Report how many lines of the records below contain the word "arrow", giving only the number.

(Stored items)
##############################

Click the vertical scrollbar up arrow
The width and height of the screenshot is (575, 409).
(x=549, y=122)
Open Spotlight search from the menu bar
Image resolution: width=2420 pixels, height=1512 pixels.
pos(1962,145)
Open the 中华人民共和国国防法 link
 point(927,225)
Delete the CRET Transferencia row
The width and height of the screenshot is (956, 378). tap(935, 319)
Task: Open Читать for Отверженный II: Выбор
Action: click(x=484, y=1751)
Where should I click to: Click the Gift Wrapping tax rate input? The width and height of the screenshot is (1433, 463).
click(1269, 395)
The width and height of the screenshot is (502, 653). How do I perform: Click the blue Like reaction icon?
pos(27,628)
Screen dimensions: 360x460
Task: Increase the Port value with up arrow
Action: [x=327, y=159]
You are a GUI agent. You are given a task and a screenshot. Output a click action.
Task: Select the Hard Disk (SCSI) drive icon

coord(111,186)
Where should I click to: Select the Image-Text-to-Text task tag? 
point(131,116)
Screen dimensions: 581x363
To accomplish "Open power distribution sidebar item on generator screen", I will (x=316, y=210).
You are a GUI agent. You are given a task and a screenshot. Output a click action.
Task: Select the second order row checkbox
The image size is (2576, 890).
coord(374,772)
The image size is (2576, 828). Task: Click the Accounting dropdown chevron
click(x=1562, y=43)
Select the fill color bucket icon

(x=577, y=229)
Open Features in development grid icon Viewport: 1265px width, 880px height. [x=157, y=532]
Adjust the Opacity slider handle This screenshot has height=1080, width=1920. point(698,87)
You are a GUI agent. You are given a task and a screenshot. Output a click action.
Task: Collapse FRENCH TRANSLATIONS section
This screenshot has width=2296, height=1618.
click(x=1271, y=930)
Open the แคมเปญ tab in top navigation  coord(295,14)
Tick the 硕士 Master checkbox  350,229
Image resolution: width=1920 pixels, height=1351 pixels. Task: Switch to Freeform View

##############################

### Full answer
2